【ソフトボール】「まさかコールドとは…」宇津木監督厳命“打力アップ”が奏功

4回裏にツーランを放った藤田

努力の成果が実った一戦となった。東京五輪の全競技に先駆けて女子ソフトボールがスタート。福島・あづま球場での開幕戦に登場した日本代表は、オーストラリア代表に8―1でコールド勝ち。3本塁打をマークするなど、進化した強力打線の裏には、宇津木麗華監督(58)の金メダルへの強い思いが隠されていた――。

過去に五輪が行われた4大会で、いずれもメダルを獲得しているオーストラリア代表。接戦が予想されたものの、1―1の3回裏に3番・内藤実穂(ビックカメラ高崎)が2点本塁打を放って勝ち越しに成功すると、4回裏にも〝二刀流〟藤田倭(同)の2点本塁打などでリードを広げる。さらに、5回裏には山本優(同)の2点本塁打で試合を決定づけた。

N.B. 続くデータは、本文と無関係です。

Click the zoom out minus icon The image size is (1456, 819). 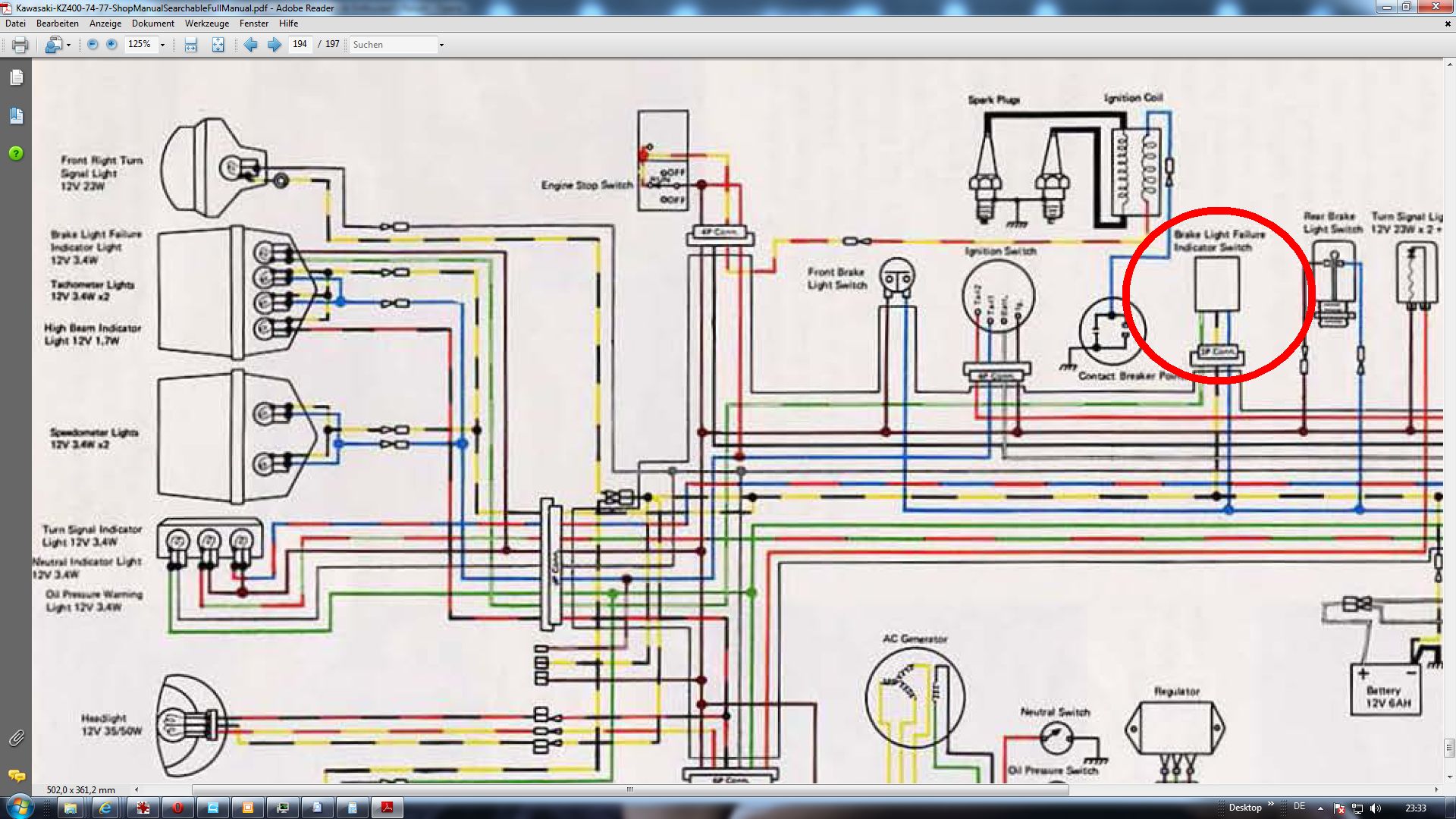pyautogui.click(x=93, y=45)
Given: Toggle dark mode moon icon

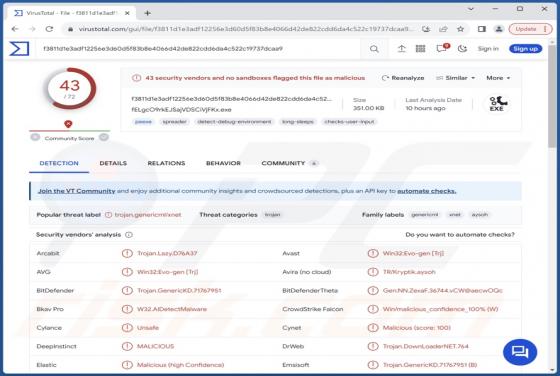Looking at the screenshot, I should pos(462,49).
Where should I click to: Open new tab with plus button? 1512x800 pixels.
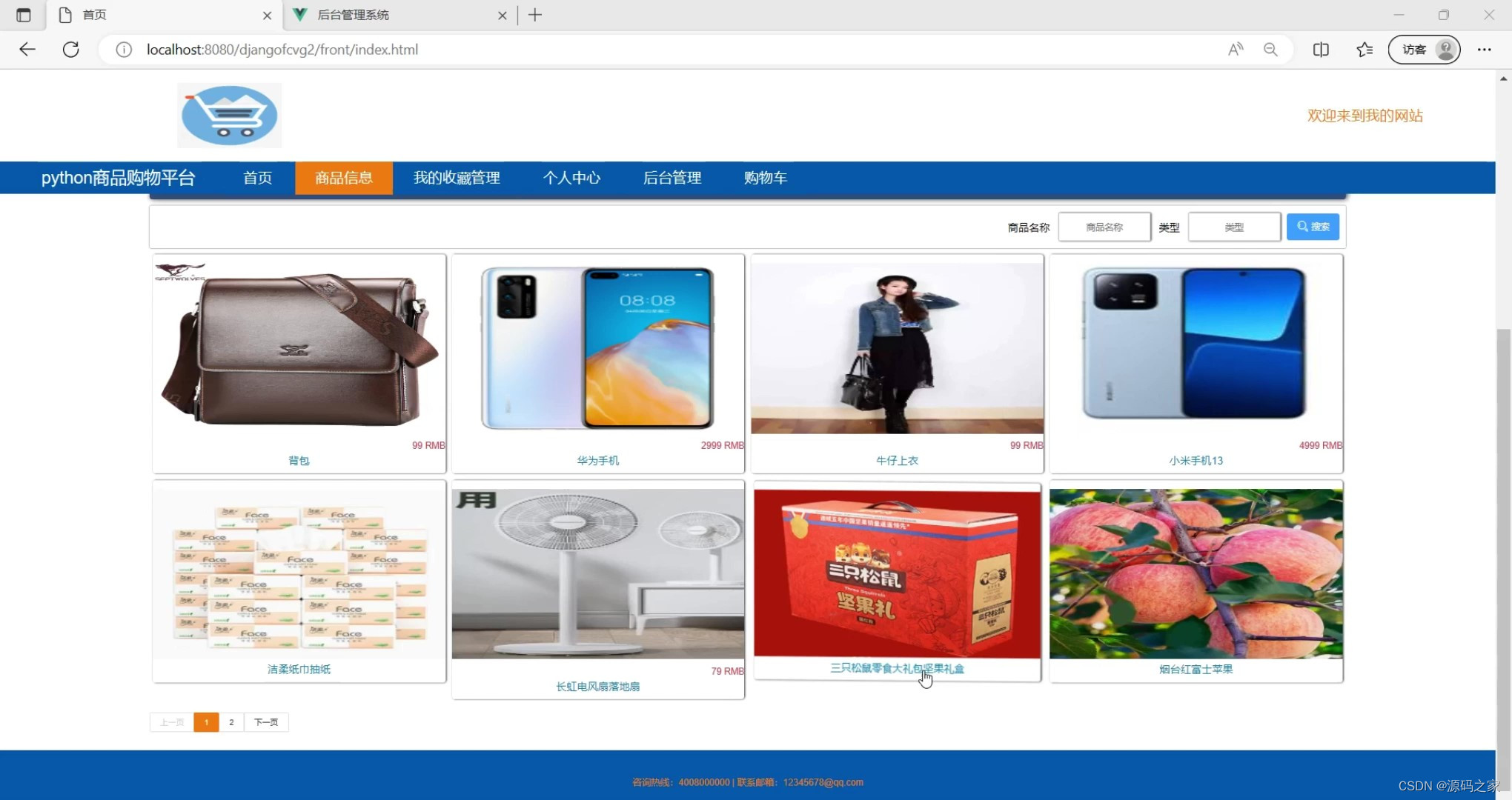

かつては機動力を武器に勝利を重ねた日本代表だが、金メダルを獲得した2008年の北京五輪後は、ライバル・米国の攻撃力に屈する場面が何度も見られた。当然、東京五輪で金メダルを取るためには、米国が一番の壁となるのは間違いない。

そこで、宇津木麗華監督は打力アップに着手。かつて「本塁打を打てないとやっぱり勝つのは難しい。細かい部分だけなら米国の方が全然足があるので」と両チームを比較した上で「本当に長打を打てる選手を育てていきたい。第1条件としては守備が上手い選手の中で、打撃を強化していくという考え」と明かしていた。

実際に、この日の試合では要所で好守備を披露し、相手投手の甘いボールを野手陣が一発で仕留める理想的な展開。ソフトボール関係者からも「まさかコールドで勝つと思わなかった」との声が漏れるほど、圧巻な試合運びだった。

13年の時を経て、生まれ変わったソフトジャパン。ライバルたちを返り討ちにし、再び世界の頂点をつかみ取ってみせる。